■ **What the exercise asks**: Transcribe the part of the text on the JFO program that opens with the words "As a case study, (and" and closes with "get things done.".
Start of Provided text
As a case study, (and depending on your FO background, a bit of preaching to the choir) take the JFO program as an example. JFO's are 'extended eyes' for JTACs, they don't do "Cleared Hot" or "Cleared to Engage" (Type 1/2 or Type 3 terms, respectively, used by JTACs in CAS) but can relay info to the JTAC to get things done.

According to the JFO MOA, you take an experienced FO, send him through 2 weeks of school (usually at Ft Sill) and he pops out the other side of the pipeline as a JFO. That is when the problems start...Big Army has never tracked JFO graduates (although this will be changing as early as April 2010), it is not a primary MOS (no plan to change this), thus not a reportable part of any commander's report card, and guys will grow out of the JFO world as they get promoted into leadership positions. Since Big Army doesn't track JFOs, there is no way of checking out if a guy is JFO certified (which means he's been through the course and has a certificate) if he doesn't have his certificate with him. The Battalion Commander (first O-5 in the chain) is responsible for signing off on the requirements to maintain the qualifications of the JFO, and he doesn't have any help even identifying who his JFOs are, much less knowing what those requirements are. Adding to the problem is Field Artillery's issues of having you guys not in a Field Artillery chain of command, but rather working inside some other Branch's lead BCT. So, that commander can't ask "The Army JFO management team" any questions on how to manage his unit's JFOs, because there isn't such an office.
End of Provided text
Start of Extracted entries
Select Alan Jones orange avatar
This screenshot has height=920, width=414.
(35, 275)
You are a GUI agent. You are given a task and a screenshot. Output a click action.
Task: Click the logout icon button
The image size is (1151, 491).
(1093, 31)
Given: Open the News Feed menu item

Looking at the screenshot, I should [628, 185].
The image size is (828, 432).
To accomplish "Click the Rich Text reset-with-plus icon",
End of Extracted entries
Start of Extracted entries
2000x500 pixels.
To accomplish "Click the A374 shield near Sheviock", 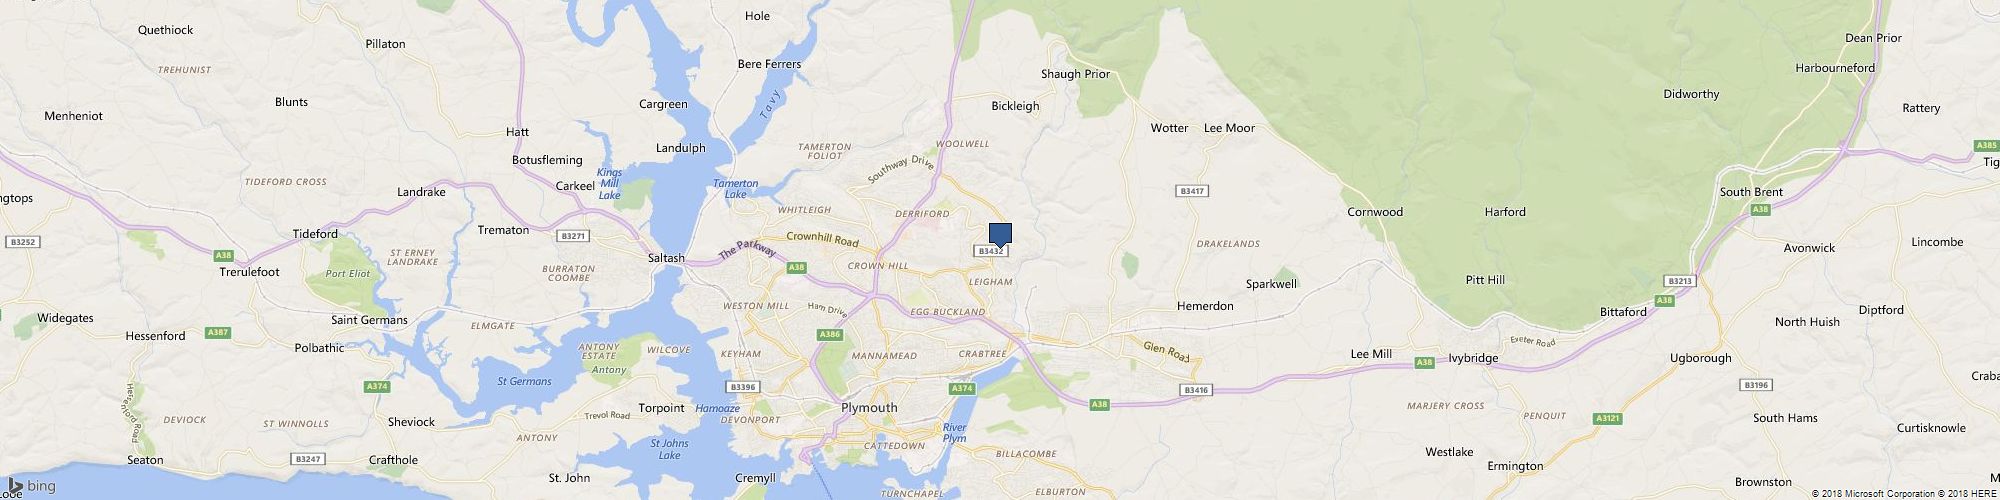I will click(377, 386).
End of Extracted entries
■ **Task result**:
As a case study, (and depending on your FO background, a bit of preaching to the choir) take the JFO program as an example. JFO's are 'extended eyes' for JTACs, they don't do "Cleared Hot" or "Cleared to Engage" (Type 1/2 or Type 3 terms, respectively, used by JTACs in CAS) but can relay info to the JTAC to get things done.